The exhibition surveys a singular and innovative artistic career, one already fully formed in the early Sixties before the 1968 movement and the Arte Povera adventure of which Fabro was one of the leading lights, defined in a single, powerful cultural image the collective identity of a group of extraordinary Italian artists.
When Luciano Fabro died at home in Milan on the 22nd of June this year, the planning of the Neapolitan exhibition was already well in hand. The artist had focussed his attention on a selection of works realised between 1963 and 1968: the early years that encompass the first, fundamental and still indispensable artistic investigations into space, materials and technologies: works such as Tubo da mettere tra i fiori or Raccordo anulare (both on display) are still today exemplars for the younger generations, seminal works in the history of contemporary Italian art.
The exhibition, with a title chosen by Fabro himself, Didactica Magna Minima Moralia, was born out of a desire to adhere as closely as possible to the artist’s own concept, faithfully reflecting the structure he had planned and the choices he had made. To this end, the artist’s daughter, Silvia Fabro, curator of the exhibition together with Rudi Fuchs, and Eduardo Cicelyn, Director of the Madre Museum, have carefully assembled and compared all the cross-referenced correspondence and the documents left by Fabro: precise, didactic notes typical of the artist and the master of numerous Brera Academy students, including a complete plan of the exhibition layout.
The show will open on the 20th of October, thus completing, according to the original plan, the last exhibition project conceived by the artist before he passed away.
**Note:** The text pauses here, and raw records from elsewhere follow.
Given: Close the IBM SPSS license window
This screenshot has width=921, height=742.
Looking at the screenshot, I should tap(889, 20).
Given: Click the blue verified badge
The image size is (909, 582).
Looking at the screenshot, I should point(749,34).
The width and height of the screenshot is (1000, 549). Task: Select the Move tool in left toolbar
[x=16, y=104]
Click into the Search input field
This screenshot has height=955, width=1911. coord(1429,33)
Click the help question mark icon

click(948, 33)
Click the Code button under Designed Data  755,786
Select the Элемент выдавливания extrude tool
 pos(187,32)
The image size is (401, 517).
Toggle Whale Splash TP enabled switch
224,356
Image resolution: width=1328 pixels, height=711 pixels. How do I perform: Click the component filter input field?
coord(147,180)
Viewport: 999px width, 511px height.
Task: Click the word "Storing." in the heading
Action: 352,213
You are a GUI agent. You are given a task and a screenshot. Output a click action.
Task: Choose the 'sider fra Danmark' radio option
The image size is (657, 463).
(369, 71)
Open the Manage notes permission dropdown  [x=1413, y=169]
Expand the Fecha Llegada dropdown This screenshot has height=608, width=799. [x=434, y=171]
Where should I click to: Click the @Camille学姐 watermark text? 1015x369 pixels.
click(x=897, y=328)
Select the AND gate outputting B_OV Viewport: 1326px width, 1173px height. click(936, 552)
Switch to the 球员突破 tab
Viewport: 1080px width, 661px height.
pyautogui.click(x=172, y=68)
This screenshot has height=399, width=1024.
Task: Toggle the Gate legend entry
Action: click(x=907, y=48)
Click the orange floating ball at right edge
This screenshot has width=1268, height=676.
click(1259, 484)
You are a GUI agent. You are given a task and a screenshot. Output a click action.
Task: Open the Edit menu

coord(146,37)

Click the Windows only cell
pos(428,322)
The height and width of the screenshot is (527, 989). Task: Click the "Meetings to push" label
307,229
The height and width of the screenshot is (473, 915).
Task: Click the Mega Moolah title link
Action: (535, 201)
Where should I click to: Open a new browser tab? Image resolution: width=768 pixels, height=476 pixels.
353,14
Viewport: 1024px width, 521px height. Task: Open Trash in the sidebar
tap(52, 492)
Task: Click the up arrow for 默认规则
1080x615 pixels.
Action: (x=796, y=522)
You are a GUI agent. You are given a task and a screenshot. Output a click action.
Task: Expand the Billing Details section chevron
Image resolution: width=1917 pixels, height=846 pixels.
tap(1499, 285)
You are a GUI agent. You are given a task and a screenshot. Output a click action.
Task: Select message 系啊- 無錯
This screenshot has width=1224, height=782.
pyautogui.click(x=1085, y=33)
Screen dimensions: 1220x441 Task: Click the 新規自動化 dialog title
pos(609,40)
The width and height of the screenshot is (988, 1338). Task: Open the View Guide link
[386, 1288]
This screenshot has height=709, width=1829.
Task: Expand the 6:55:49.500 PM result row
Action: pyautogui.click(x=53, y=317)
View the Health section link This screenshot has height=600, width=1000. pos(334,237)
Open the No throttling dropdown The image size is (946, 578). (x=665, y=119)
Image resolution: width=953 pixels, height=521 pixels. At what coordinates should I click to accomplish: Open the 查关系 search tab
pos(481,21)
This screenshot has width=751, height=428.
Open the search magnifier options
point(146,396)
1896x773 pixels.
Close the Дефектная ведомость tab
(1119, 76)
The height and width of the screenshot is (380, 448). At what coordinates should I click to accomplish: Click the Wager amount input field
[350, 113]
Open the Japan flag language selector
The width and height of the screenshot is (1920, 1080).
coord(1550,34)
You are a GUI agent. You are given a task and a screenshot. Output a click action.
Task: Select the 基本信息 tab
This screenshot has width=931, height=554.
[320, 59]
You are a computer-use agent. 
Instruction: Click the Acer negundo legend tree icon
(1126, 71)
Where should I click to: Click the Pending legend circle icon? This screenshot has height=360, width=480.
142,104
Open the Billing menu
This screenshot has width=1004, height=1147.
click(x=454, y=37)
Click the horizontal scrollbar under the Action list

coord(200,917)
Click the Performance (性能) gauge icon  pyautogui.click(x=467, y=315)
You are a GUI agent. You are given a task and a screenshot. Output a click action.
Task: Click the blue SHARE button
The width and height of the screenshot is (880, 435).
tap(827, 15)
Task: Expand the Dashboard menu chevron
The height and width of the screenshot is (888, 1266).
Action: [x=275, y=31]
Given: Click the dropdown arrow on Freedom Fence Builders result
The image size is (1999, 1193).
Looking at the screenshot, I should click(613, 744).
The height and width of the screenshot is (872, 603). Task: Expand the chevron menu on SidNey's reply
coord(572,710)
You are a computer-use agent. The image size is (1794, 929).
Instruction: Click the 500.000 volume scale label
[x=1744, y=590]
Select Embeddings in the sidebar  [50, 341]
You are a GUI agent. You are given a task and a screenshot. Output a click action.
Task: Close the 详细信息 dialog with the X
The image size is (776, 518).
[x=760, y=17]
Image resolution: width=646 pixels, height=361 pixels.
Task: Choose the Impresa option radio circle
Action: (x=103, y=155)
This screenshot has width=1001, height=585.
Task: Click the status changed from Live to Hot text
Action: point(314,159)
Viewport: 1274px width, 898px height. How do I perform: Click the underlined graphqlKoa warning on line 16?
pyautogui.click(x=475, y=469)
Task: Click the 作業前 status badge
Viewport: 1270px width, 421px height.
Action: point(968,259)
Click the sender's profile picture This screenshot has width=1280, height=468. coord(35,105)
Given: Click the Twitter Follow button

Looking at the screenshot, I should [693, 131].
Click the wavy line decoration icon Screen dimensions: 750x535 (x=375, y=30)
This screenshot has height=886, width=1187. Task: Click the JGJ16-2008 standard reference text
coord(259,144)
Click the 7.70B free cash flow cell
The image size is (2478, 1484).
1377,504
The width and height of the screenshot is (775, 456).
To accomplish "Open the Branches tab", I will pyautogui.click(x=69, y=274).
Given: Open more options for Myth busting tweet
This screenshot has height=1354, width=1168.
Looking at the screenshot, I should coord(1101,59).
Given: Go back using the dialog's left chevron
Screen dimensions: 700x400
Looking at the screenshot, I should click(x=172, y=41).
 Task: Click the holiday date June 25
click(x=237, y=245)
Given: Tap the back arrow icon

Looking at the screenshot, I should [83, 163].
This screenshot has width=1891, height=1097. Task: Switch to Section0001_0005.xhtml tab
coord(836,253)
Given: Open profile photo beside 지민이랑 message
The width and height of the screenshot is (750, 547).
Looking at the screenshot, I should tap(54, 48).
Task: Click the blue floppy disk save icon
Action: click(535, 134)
The works presented in the rooms on the third floor of the museum include some of the most famous experiments into the perception of space in the relationship between internal and external realities and into the idea of the work that, in its creation, favours the development of new levels of consciousness. Works such as In cubo in which individuals directly confronts their own dimensionality and are introduced to a new interpretation of themselves in space. Or the mirrored glass and mirrored pieces (Buco, Trasparente) that play on the vision of things, of objects whose well-known image is relocated within a new and destabilizing cognitive order.
In the pure white rooms of the Madre, Fabro’s structures, already exhibited on numerous occasions in Italy and abroad in his retrospective shows, acquire and propagate further and diverse reflections on the relationships between image and reality, between the environment and its perception.
The exhibition is accompanied by an Electa catalogue with an essay by Rudi Fuchs and texts by Eduardo Cicelyn and Silvia Fabro (who also edited the files presenting the works on show and the bibliographical apparatus).
Along with the descriptive caption, the files also contain Fabro’s own statements regarding the individual works. The illustrative material comprises photographs of the “lives” of the works exhibited through their various installations in museums and galleries over the last 40 years.